Stopgap Spending on Tap Before Congress Breaks

WASHINGTON — Lawmakers are expected to take up a stopgap spending measure to continue funding federal agencies after Sept. 30, the end of the fiscal year, before they break to campaign for the November elections.

The Senate is expected to take the lead on the measure, even though the House traditionally initiates spending and budget bills. The shift is due to the fact that the House has begun waiting for the Senate to pass legislation before taking it up, after spending several months approving bills only to see them languish in the upper chamber.

Congress increasingly has had to turn to so-called continuing resolutions to temporarily keep funding the government at current levels after failing to approve appropriations legislation before the end of the fiscal year. The lawmakers have not yet approved any of the 12 appropriations bills needed to fund the federal government for fiscal 2011, which begins Oct. 1.

The bills include appropriations for the Treasury Department, the Transportation Department and the Securities and Exchange Commission. The CR would allow these and other agencies to continue functioning until the appropriations bills are passed and signed into law.

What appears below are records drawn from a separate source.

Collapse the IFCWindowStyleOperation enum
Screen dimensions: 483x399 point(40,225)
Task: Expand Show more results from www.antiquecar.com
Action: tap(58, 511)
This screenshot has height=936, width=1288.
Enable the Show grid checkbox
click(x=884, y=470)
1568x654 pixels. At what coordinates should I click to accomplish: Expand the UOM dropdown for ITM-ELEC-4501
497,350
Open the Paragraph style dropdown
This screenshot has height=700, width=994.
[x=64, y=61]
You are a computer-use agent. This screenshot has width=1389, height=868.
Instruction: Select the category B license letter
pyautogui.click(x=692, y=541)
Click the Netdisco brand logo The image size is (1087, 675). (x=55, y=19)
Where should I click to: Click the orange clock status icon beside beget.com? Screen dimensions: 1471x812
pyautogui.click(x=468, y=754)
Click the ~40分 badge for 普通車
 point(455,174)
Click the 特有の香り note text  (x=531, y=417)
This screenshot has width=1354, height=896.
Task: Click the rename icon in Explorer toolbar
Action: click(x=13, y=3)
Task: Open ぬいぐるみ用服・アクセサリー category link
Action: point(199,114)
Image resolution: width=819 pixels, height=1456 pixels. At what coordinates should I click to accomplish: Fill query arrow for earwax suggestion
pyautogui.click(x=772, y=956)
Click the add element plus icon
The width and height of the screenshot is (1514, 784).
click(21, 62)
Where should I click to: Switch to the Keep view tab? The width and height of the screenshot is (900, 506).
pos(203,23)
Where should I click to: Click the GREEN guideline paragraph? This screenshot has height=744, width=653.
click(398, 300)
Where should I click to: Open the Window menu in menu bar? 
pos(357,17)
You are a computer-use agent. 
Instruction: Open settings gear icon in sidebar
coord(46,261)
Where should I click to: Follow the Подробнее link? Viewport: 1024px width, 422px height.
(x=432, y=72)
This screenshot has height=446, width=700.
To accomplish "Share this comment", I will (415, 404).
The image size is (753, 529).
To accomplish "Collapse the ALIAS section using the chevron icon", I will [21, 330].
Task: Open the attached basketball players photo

“We have to pass it,” one House Democratic staffer said about the CR.

The resolution may be one of the final actions Congress takes before breaking for what is expected to be a closely watched election season. Republicans are hoping to regain a majority in the House and have vowed to try to at least partially undo financial regulatory reform, health care and other new laws enacted by the Democratic-controlled Congress this year.

Little legislative action has occurred since Congress came back in session earlier this month from its summer recess and the Jewish holidays. The Senate quickly passed a small business bill, but for other high profile items, there has been mostly debate and little action. That includes legislation that would extend several expiring or expired tax provisions.

Senate Finance Committee chairman Max Baucus, D-Mont., introduced “extenders” legislation last week similar to a bill introduced earlier this year by House Ways and Means Committee chairman Sander Levin, D-Mich. Both would ­extend BABs, but for different lengths of time and neither is expected to be taken up until after the elections in a lame duck session. Lawmakers are still arguing about whether or how much to extend the George W. Bush-era income tax cuts that are set to expire at the end of the year.